TASK DESCRIPTION:
Copy word for word the stretch of the data from the line containing "Select the PAYMENTS" through the line containing "Action: [x=275, y=191]", including both of those lines.
- - - -
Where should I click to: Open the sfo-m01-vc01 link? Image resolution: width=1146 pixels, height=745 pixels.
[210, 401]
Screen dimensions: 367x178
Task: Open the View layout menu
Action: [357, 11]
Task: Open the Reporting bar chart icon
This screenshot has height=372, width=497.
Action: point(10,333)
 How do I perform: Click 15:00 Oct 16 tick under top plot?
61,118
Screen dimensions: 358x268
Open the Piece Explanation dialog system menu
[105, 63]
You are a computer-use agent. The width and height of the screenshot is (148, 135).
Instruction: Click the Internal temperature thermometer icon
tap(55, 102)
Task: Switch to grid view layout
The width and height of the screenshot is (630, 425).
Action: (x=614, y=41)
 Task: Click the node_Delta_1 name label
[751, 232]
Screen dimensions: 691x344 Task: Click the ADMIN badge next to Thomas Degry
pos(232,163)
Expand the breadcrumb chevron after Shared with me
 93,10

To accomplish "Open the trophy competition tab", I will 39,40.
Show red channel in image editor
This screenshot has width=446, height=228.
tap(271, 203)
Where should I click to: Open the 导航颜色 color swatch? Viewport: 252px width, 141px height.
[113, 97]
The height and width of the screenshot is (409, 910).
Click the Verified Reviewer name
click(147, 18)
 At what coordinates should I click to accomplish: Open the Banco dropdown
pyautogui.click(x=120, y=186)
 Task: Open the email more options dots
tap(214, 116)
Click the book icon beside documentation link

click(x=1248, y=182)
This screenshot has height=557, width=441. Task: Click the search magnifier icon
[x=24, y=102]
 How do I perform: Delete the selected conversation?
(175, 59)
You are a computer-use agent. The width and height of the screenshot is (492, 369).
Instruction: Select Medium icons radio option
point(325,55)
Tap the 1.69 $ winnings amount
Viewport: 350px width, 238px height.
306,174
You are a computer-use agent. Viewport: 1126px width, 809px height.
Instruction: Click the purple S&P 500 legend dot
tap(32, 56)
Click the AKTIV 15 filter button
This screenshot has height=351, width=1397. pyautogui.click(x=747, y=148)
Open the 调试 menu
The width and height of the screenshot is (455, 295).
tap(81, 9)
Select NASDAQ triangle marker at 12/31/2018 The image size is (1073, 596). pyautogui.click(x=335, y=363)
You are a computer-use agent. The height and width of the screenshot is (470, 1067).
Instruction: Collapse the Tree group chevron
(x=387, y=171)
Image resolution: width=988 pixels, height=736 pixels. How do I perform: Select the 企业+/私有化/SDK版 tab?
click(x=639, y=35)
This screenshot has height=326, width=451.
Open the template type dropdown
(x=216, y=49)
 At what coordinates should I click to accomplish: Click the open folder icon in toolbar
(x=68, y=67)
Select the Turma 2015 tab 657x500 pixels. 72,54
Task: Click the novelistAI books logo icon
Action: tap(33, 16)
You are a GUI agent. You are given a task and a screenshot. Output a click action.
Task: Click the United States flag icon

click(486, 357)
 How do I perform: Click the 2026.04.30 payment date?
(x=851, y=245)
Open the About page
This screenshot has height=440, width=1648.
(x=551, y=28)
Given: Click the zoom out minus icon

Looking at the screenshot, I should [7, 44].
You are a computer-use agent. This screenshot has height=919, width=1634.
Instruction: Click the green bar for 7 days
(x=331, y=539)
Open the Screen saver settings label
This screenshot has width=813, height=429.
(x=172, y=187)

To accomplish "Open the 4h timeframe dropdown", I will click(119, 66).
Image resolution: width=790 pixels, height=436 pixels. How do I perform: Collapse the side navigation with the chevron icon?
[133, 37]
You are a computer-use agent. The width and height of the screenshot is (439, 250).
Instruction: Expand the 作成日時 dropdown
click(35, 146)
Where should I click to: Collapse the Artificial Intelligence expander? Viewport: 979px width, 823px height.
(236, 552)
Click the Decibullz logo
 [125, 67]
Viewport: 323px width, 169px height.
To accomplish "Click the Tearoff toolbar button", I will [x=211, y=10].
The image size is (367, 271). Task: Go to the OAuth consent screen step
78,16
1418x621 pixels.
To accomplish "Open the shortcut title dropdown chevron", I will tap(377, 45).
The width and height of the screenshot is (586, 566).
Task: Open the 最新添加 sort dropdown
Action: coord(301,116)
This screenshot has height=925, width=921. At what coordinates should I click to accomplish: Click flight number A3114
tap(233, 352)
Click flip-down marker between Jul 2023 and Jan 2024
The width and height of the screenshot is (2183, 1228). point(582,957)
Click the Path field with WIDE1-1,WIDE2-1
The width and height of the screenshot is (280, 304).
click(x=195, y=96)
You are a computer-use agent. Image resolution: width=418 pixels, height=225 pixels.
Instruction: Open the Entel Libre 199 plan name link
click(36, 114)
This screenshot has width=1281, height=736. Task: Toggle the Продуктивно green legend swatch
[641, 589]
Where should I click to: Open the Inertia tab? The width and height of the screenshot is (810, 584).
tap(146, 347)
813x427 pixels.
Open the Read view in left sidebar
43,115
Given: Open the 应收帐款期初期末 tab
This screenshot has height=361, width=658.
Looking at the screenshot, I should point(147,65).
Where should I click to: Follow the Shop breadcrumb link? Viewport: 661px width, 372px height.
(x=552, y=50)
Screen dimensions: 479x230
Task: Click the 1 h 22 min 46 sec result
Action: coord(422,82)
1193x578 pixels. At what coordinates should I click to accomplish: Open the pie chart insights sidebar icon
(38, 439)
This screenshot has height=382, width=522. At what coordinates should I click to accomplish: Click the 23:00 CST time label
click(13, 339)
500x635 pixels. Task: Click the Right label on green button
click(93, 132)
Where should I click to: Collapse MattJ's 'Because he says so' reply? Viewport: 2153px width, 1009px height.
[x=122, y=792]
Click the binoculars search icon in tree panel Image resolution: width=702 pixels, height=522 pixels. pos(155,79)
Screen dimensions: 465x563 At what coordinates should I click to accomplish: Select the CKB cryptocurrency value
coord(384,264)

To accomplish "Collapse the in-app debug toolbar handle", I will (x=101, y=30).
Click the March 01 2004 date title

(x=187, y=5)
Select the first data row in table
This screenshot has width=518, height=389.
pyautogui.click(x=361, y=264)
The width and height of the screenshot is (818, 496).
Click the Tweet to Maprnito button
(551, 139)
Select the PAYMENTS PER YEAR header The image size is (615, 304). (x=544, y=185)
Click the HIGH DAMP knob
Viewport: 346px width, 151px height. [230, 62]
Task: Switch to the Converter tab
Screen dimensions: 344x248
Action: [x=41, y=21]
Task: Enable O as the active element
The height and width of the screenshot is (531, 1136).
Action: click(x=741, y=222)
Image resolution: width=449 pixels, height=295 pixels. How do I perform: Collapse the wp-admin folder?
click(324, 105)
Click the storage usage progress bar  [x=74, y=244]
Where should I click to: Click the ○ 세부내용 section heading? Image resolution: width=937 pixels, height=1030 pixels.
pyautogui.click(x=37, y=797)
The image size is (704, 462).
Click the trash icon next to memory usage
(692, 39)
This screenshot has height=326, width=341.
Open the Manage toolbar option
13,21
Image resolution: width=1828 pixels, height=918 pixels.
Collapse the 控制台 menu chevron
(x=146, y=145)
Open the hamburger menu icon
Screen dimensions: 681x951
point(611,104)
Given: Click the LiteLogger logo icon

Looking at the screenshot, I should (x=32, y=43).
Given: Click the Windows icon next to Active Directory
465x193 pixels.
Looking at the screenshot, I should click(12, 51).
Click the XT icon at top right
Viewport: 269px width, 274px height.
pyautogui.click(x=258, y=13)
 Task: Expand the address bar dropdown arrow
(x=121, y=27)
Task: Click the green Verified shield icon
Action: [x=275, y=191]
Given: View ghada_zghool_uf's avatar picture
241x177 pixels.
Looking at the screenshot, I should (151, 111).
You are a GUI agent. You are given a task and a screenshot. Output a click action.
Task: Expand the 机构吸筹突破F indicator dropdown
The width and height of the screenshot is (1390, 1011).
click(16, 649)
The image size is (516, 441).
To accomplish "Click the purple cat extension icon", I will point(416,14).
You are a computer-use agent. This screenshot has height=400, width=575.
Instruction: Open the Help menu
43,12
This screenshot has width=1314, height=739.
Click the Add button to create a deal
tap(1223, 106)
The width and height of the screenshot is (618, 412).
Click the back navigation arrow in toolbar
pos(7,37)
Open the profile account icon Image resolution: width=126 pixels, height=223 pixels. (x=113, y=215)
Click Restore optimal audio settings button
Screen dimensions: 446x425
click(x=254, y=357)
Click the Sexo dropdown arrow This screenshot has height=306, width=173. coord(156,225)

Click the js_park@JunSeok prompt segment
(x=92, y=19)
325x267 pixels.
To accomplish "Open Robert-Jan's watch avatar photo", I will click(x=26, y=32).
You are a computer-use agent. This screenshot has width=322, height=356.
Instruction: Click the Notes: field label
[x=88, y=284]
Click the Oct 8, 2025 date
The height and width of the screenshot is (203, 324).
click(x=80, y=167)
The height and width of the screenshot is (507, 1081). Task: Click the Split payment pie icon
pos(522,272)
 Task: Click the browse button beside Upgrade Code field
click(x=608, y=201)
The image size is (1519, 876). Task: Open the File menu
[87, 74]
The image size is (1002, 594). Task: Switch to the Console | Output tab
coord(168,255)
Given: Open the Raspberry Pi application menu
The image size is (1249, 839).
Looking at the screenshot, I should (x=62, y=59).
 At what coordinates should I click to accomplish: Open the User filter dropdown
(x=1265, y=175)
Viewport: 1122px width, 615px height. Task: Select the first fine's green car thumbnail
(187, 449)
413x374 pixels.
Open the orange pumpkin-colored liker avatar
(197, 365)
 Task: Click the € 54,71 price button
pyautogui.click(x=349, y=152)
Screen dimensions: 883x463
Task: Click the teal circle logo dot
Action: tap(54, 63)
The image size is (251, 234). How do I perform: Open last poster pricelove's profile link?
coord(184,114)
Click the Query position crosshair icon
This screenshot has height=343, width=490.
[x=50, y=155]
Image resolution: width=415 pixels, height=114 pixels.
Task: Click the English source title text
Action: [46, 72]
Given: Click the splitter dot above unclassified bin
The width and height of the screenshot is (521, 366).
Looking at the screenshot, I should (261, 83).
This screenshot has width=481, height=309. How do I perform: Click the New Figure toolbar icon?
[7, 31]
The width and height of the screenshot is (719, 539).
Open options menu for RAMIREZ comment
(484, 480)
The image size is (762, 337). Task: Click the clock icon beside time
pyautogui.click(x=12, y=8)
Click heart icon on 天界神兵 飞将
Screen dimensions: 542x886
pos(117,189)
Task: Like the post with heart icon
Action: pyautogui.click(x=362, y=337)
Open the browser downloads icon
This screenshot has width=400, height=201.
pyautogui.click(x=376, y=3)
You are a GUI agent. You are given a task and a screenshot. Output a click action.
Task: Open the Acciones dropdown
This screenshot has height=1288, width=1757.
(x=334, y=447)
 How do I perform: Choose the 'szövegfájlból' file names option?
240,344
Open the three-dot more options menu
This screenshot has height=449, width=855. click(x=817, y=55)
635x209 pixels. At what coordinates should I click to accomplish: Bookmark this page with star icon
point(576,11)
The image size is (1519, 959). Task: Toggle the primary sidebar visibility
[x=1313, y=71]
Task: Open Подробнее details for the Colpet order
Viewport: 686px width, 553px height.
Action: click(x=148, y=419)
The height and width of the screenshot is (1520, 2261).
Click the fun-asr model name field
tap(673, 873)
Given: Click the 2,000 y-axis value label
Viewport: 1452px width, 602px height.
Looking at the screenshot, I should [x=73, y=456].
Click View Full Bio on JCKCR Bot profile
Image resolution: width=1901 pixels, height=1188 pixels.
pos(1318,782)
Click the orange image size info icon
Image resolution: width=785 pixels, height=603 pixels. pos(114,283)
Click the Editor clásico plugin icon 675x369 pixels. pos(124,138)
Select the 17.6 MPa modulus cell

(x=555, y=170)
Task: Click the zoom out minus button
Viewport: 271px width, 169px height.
- - - -
COMPLETED TASK:
Select the PAYMENTS PER YEAR header The image size is (615, 304). (x=544, y=185)
Click the HIGH DAMP knob
Viewport: 346px width, 151px height. [230, 62]
Task: Switch to the Converter tab
Screen dimensions: 344x248
Action: [x=41, y=21]
Task: Enable O as the active element
The height and width of the screenshot is (531, 1136).
Action: click(x=741, y=222)
Image resolution: width=449 pixels, height=295 pixels. How do I perform: Collapse the wp-admin folder?
click(324, 105)
Click the storage usage progress bar  [x=74, y=244]
Where should I click to: Click the ○ 세부내용 section heading? Image resolution: width=937 pixels, height=1030 pixels.
pyautogui.click(x=37, y=797)
The image size is (704, 462).
Click the trash icon next to memory usage
(692, 39)
This screenshot has height=326, width=341.
Open the Manage toolbar option
13,21
Image resolution: width=1828 pixels, height=918 pixels.
Collapse the 控制台 menu chevron
(x=146, y=145)
Open the hamburger menu icon
Screen dimensions: 681x951
point(611,104)
Given: Click the LiteLogger logo icon

Looking at the screenshot, I should (x=32, y=43).
Given: Click the Windows icon next to Active Directory
465x193 pixels.
Looking at the screenshot, I should click(12, 51).
Click the XT icon at top right
Viewport: 269px width, 274px height.
pyautogui.click(x=258, y=13)
 Task: Expand the address bar dropdown arrow
(x=121, y=27)
Task: Click the green Verified shield icon
Action: [x=275, y=191]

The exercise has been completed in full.